La relatividad es un tema recurrente en mis cavilaciones cotidianas y uno que detesto como explicación, pero es, literalmente, la realidad.
Hoy, precisamente, valoraba lo rápido que me ha parecido que pasaron diez años. Si bien yo nunca antes de este momento había aspirado a vivir más de 30 años -y ya 50 o 60 me parecían exageraciones innecesarias- es más, yo si pretendía ser del “club de los 27”, no reparé mucho en que el tiempo que me había autodelimitado era extremadamente breve.
En los últimos diez años he transitado veredas y llanos de emociones que algunas personas viven a lo largo de todas sus existencias. En este lapso pasé de empezar a planear viajes y desear conocer más el mundo, a sentir un profundo vacío frente lo que me gustaría hacer un martes por la tarde cualquiera.
De pronto, en 10 años, se me hizo tarde para terminar la escuela; para abrazar a mi papá, a mi abue Lulú, a mi abuelito Tolín, mi abuelita Cris, mi abue Cire; para aprender a amar más a Camila; para jugar más con Rocco; para ver por última vez la sonrisa de A, de M, de J y hasta de G, de D, de A; se me hizo tarde para pelear por espacios en las grandes alamedas por donde caminará la mujer libre; para leer los cientos de tomos que colecciono, como si sólo con poseerlos me llenaran de algún modo; se me hizo tarde en instantes que no creí que añoraría.
Un dejo melancólico me atraviesa hoy. No es ese sentimiento de añoranza, al que suelo recurrir como refugio, sino un lugar nuevo, más bien una melancolía por la profunda tristeza por la que atravesé los últimos 10 años y una muy honda sensación de gratitud porque “haiga sido como haiga sido” salí (salimos) de ese vado.
Pude notar, por primera vez, que una década transcurrió y casi me chupa. Me precio insólito ver imágenes de hace un par de años con los huesos de mis pómulos resaltados y las clavículas marcadas. De las poquísimas imágenes que conserve de mi misma de entre 2017 y 2019 pude percibir la decadencia de la máscara que me sostuvo por 25 años.

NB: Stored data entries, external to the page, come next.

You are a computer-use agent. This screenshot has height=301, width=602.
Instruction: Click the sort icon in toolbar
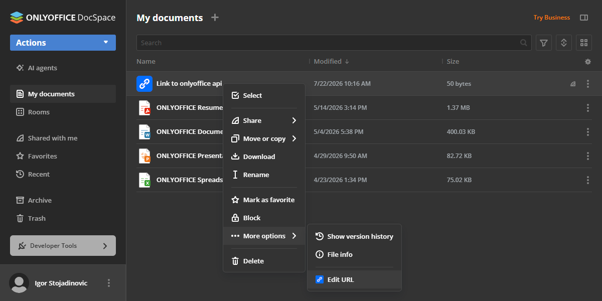(563, 43)
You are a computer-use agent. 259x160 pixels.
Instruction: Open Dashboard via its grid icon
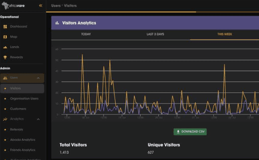[5, 26]
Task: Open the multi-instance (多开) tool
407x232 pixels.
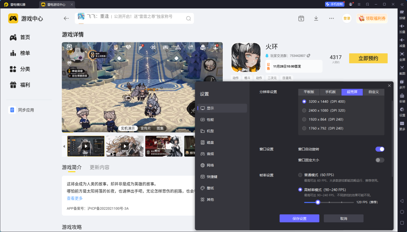Action: point(402,82)
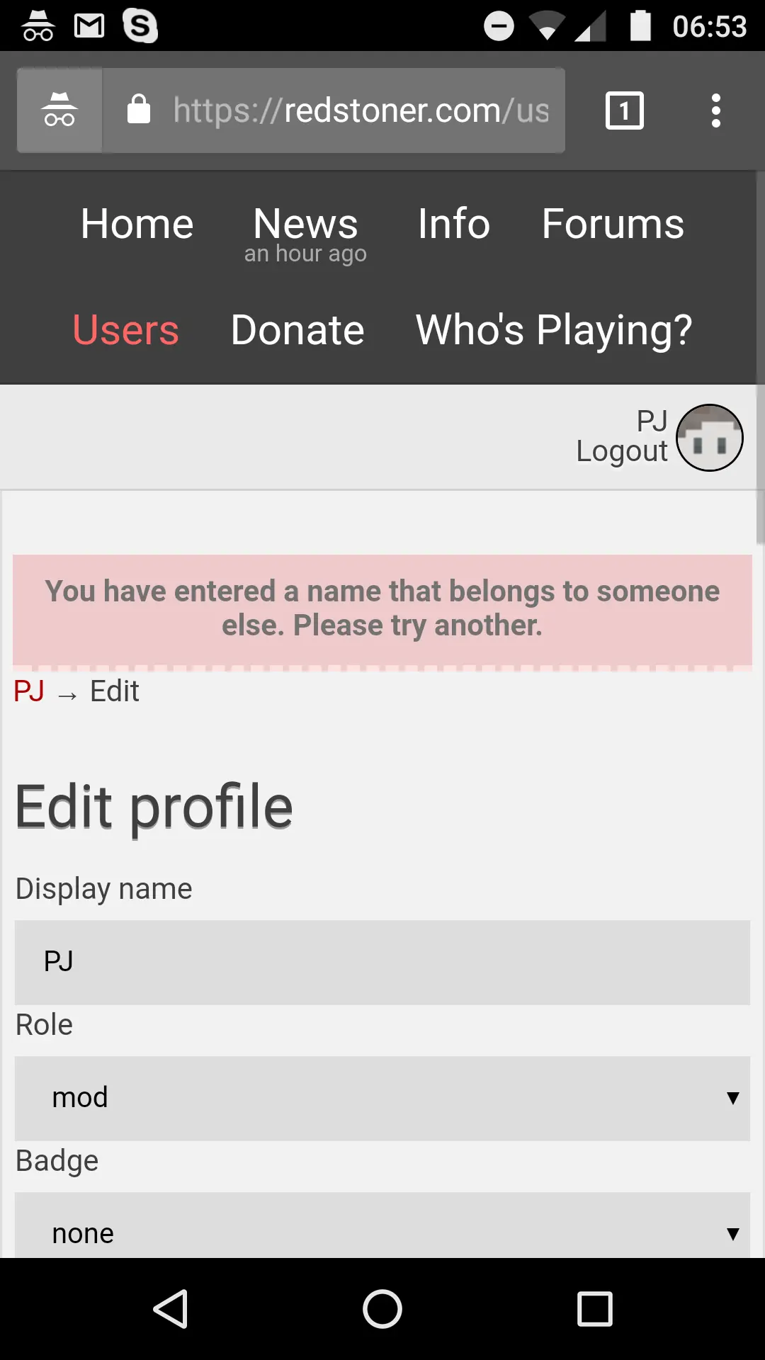
Task: Tap the lock security icon
Action: tap(139, 111)
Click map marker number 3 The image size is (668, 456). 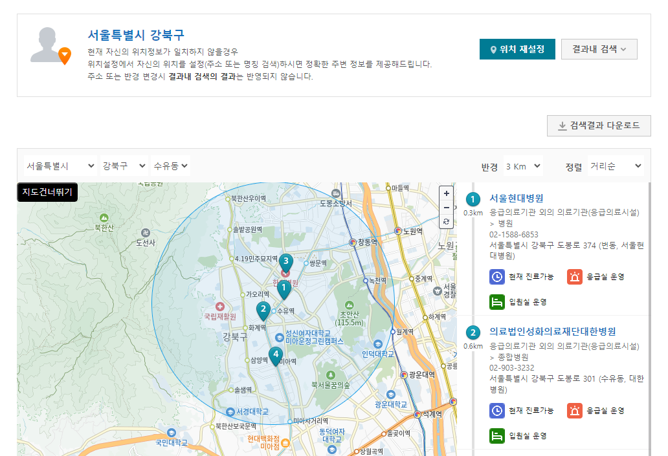(x=286, y=261)
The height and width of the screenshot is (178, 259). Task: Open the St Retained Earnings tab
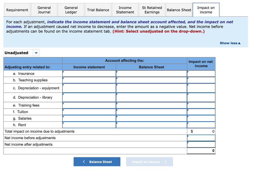point(152,10)
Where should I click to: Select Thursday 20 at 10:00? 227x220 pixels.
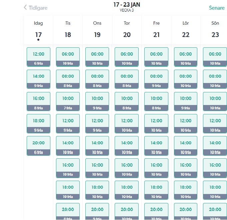(x=127, y=101)
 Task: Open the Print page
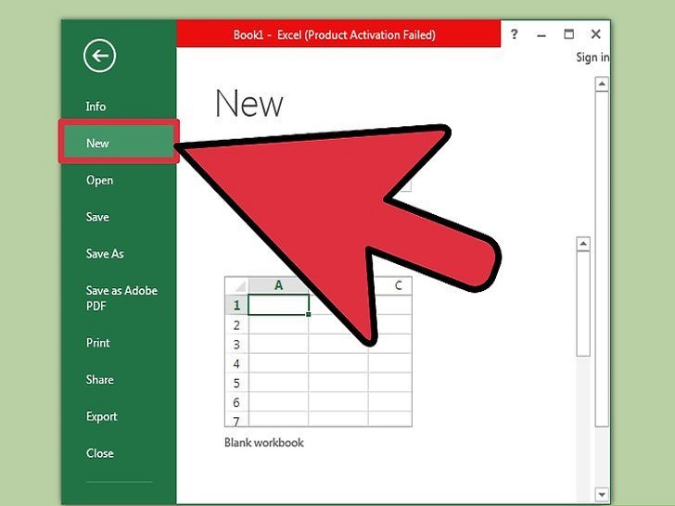click(98, 343)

Noté el deterioro en la luz de mis ojos, del que sólo pudieron dar cuenta las cuatro mujeres a quienes les permitía acercarse a mi vida en esos meses que cruzaron desde el sismo de 2017 y hasta que llegó la pandemia. Ellas, a su manera, me hacían saber que eran mi refugio y sus caricias en mi pelo, sus abrazos, que contenían las cataratas que me fluían del rostro en esos años, esos gestos le dieron el cobijo suficiente a la pequeña lucecita de vida que quedaba en mi.
Fueron los meses de la inanición. Los 40 meses del castigo más profundo: privación del sueño, del habla, del aire. Me ahogaba en torturas autoinflingidas.
De la década qué pasó, hasta el alto de esta mañana, el último lustro fue extenuante. Mis entrañas sobrevivieron a base de cigarros, café helado y quemado, hielo masticado, plumas masticadas, mandíbulas fruncidas; de tomar un par de almendras, de beber sólo alcohol fuerte, así sin nada más que hielo o agua de la llave; de las palomitas de cantina con interminables botellas de cerveza y platicas inaudibles; de las 3 pescadillas y las caladas a cigarros pipas o plumillas que me acercaban; de la gotas, de las pastillas, de estar en las puertas de baños, cuartos, casas, hospitales, iglesias, vecindades; de los pitillos forjados, de las amistades forzadas, de las sonrisas fingidas, de las abominaciones del pasado carcomiendo la carne fresca. Fueron los 40 meses más duros de mi adicción.
Cuando mire atrás y diez años habían pasado desde que escribí “me gusta creer que algún día mis ojos también conocerán bellos paisajes, que mis labios aprenderán extrañas lenguas” no sabia que ya estaría ocurriendo en el presente. No podía imaginar esa pequeñaja, que tanto lloraría en una década, que sí se pone mejor. Que cada mañana veo el paisaje más bello desde mi recámara; que mis labios aprendieron la lengua del aprecio y del cariño, después de que mi mariposita bajó del cielo a regalarme un cachito de su belleza y su bondad.
En perspectiva relativa, una década es eterna cuando se atraviesan esos valles y planicies, algunos “voluntarios” otros de la vida no más como es; una década es un santiamén cuando lo repasas durante un texto; diez años son más que lo que dura un presidente en México y apenas el primer punto para evaluar el alcance de una política pública; 10 años son, sólo un recuerdo hoy.